2. Pro-inflammatory cytokines.

“Elevated cortisol triggers pro-inflammatory cytokines, intensifying chronic inflammation linked to cardiovascular disease, diabetes, and autoimmune disorders,” Jane said.

“It’s akin to managing unruly teenagers at a party — they stir up trouble that’s hard to calm.”

3. Metabolism

“Cortisol influences glucose metabolism, akin to a tempting slice of cake,” Jane said.

“Elevated levels can raise blood sugar and promote insulin resistance, exacerbating inflammation.”

Can cortisol make your face puffy?

But the real question – is ‘cortisol face’ a real thing? Jane said yes and no.

“While chronic stress and elevated cortisol levels can contribute to systemic inflammation, there’s no solid scientific evidence linking cortisol specifically to a puffy face,” she added.

“It seems ‘cortisol face’ is more of a catchy phrase than a clinical diagnosis.”

She explained that facial puffiness can be a result of various factors.

“Water retention, often caused by high sodium intake or dehydration, is a common culprit,” the expert said.

“A poor diet, particularly one high in processed foods and low in essential nutrients, can exacerbate inflammation and swelling.

“Lack of sleep disrupts the body’s fluid balance and can lead to a puffy appearance.

“Certain medical conditions, such as allergies, thyroid issues, and sinus infections, can also cause facial swelling.”

Elevated cortisol levels from chronic stress might contribute to water retention and weight gain

Jane OllieMedical biochemist

Unfortunately, stress can worsen these things.

For example, Jane said that stress-induced poor sleep and unhealthy eating habits can increase the likelihood of facial puffiness.

She added: “Elevated cortisol levels from chronic stress might contribute to water retention and weight gain, which can sometimes appear as facial swelling.

“However, blaming cortisol alone is like blaming the last slice of pizza for your entire diet, it oversimplifies the issue and ignores other significant factors.

“While cortisol plays a role in inflammation, particularly with chronic stress, the direct link to a puffy face is more fiction than fact.

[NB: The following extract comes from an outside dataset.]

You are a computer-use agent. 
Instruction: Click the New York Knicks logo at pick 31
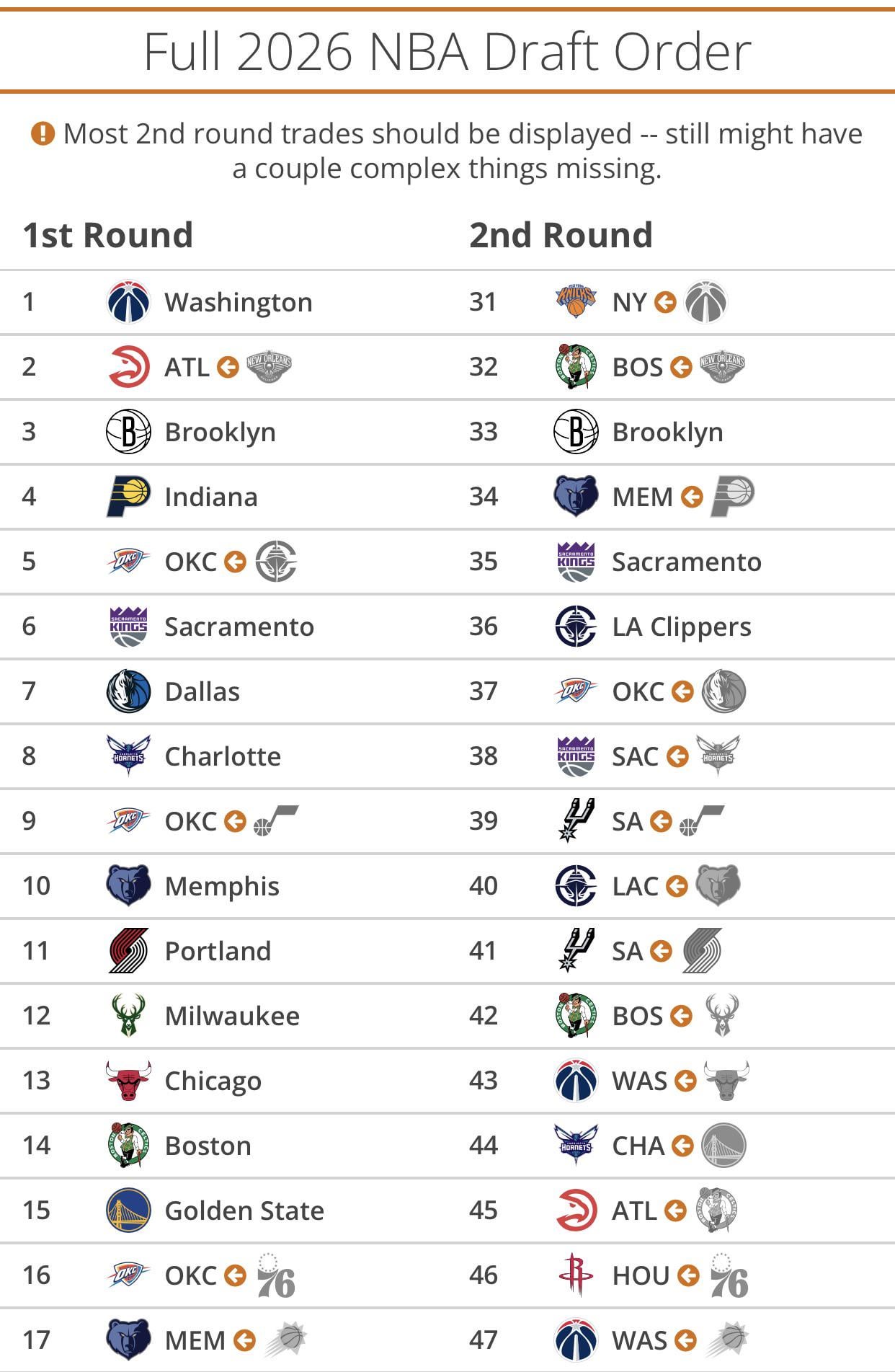click(x=576, y=302)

“High cortisol can cause water retention and swelling, but factors like diet, allergies, and sleep quality are more likely causes of facial puffiness.”

How to tackle it

Whatever is causing your swollen cheeks, you probably want to address it.

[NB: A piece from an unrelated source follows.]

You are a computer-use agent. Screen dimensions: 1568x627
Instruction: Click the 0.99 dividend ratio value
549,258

While no single thing will solve the problem, a combination of science-backed techniques should make a difference, Jane said.

This includes:

  1. Ensuring you get enough sleep – the NHS recommends adults get between seven and nine hours a night
  2. Eating a well-balanced diet, with your five-a-day, plenty of protein and fibre, and not too many highly-processed foods
  3. Exercise – something every day, and at least 150 minutes of moderate intensity activity (or 75 minutes if it’s vigorous) every week
  4. Mindfulness practices – like meditation or yoga

“A well-rounded approach to stress management is essential,” she added.

“This includes adequate sleep, balanced nutrition, regular physical activity, and mindfulness practices like meditation or yoga.

“These habits help regulate cortisol levels and reduce its effects on the body.”

Tips to relieve stress

The Stress Management Society says . . . 

STAY CONNECTED. Look after your social wellbeing by staying in touch with others. Pick up the phone, talk, and ask for help.

GET ENOUGH SLEEP. Set up a good bedtime routine and make your bedroom a tech-free zone. This will force you to switch off in this “always on” world.

PRIORITISE AND ORGANISE. Even if you work from home, try to keep work and personal space separate, create boundaries and prioritise the most important tasks for the start of the day.

EAT HEALTHILY. Reduce sugar consumption to avoid energy crashes, avoid relying on stimulants such as caffeine and nicotine, and drink plenty of water to stay hydrated.

SELF-CARE. Make time for things you enjoy and leave you feeling relaxed, whether it’s mindfulness, reading, a walk, sport or watching TV.